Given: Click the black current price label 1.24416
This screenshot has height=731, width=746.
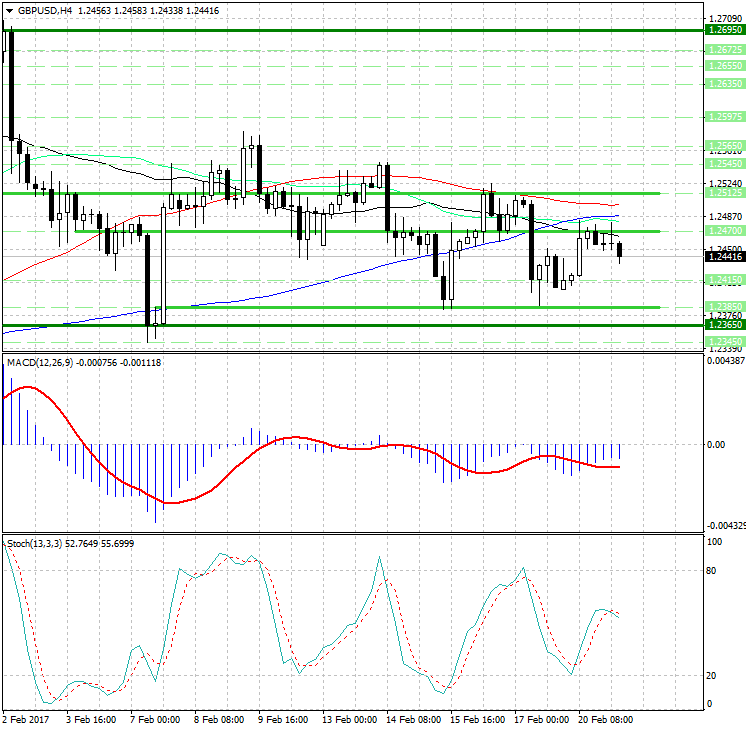Looking at the screenshot, I should [x=724, y=257].
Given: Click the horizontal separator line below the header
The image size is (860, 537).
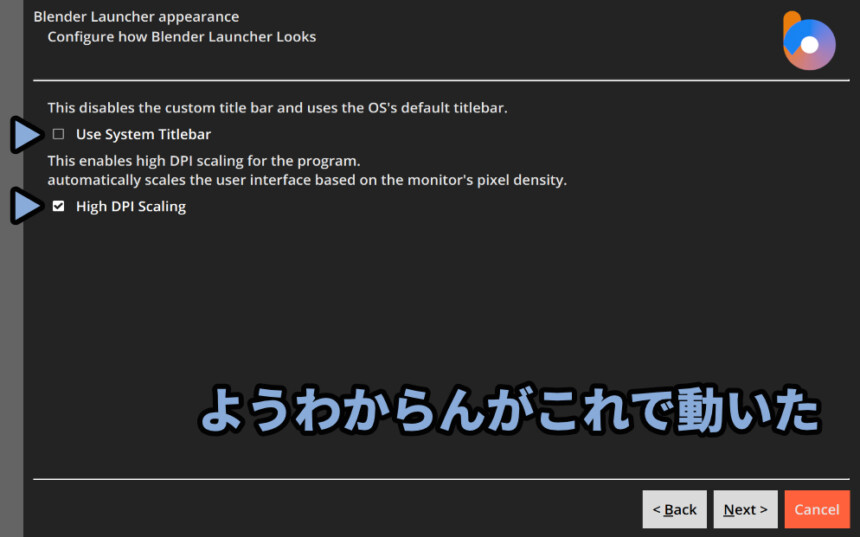Looking at the screenshot, I should [442, 81].
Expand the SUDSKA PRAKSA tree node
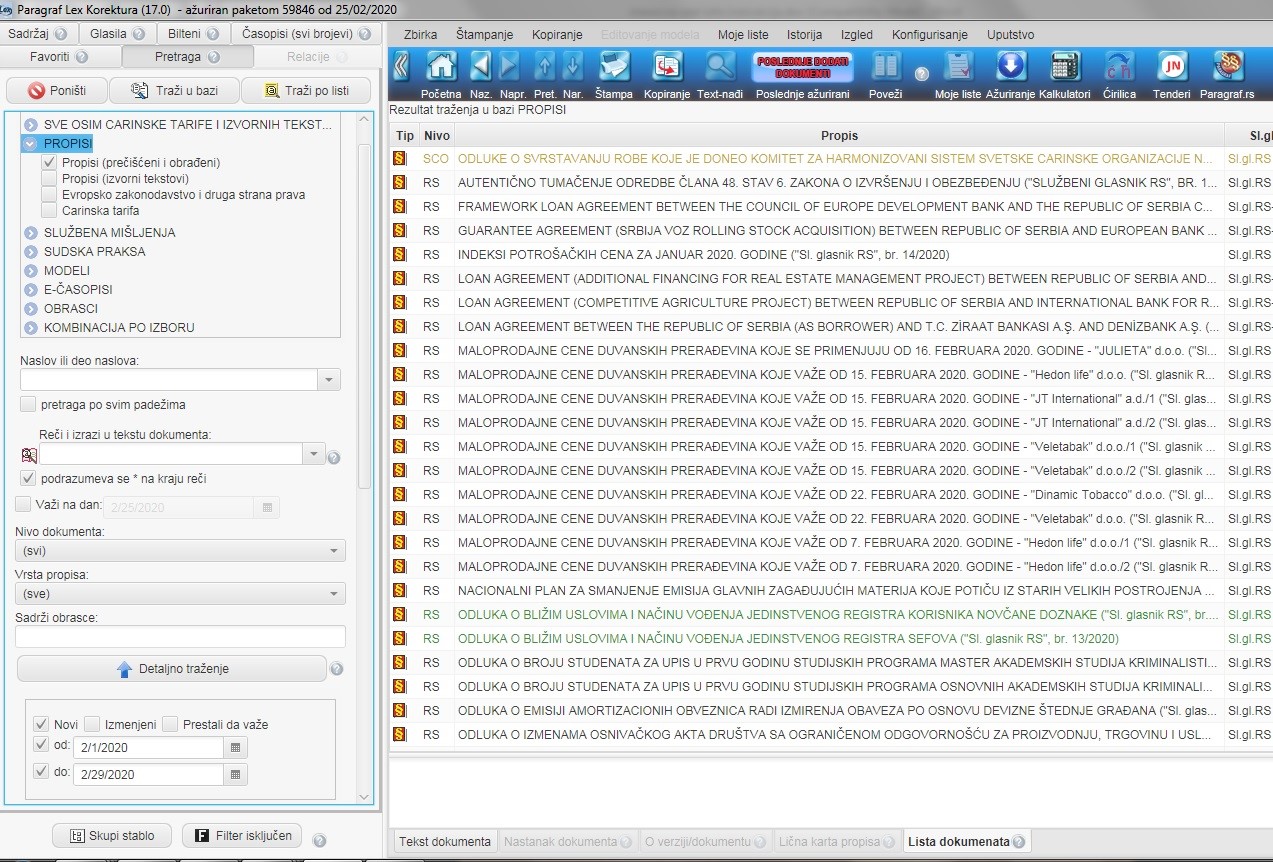This screenshot has height=862, width=1273. pos(31,251)
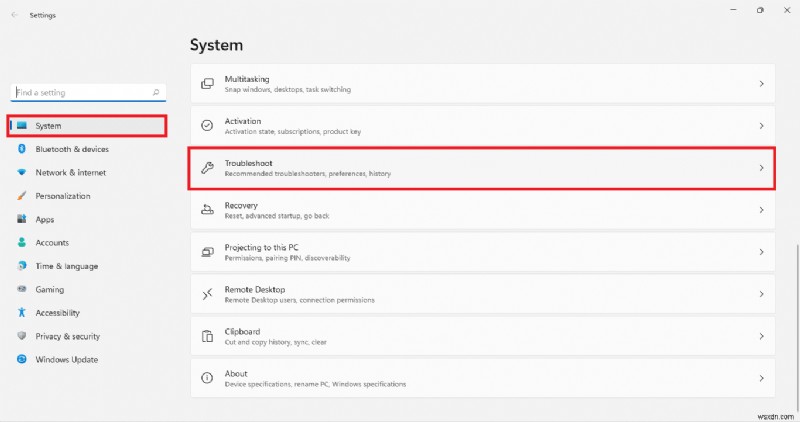Click the search magnifier icon

156,92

● ● ● ●

Reproduce the listing word for word and omit its pictures.

◆ Problem solution ◆
Given: Click the black current price label 1.24416
This screenshot has height=731, width=746.
Looking at the screenshot, I should [x=724, y=257].
Given: Click the horizontal separator line below the header
The image size is (860, 537).
Looking at the screenshot, I should [442, 81].
Expand the SUDSKA PRAKSA tree node
This screenshot has height=862, width=1273. pos(31,251)
Click the search magnifier icon

156,92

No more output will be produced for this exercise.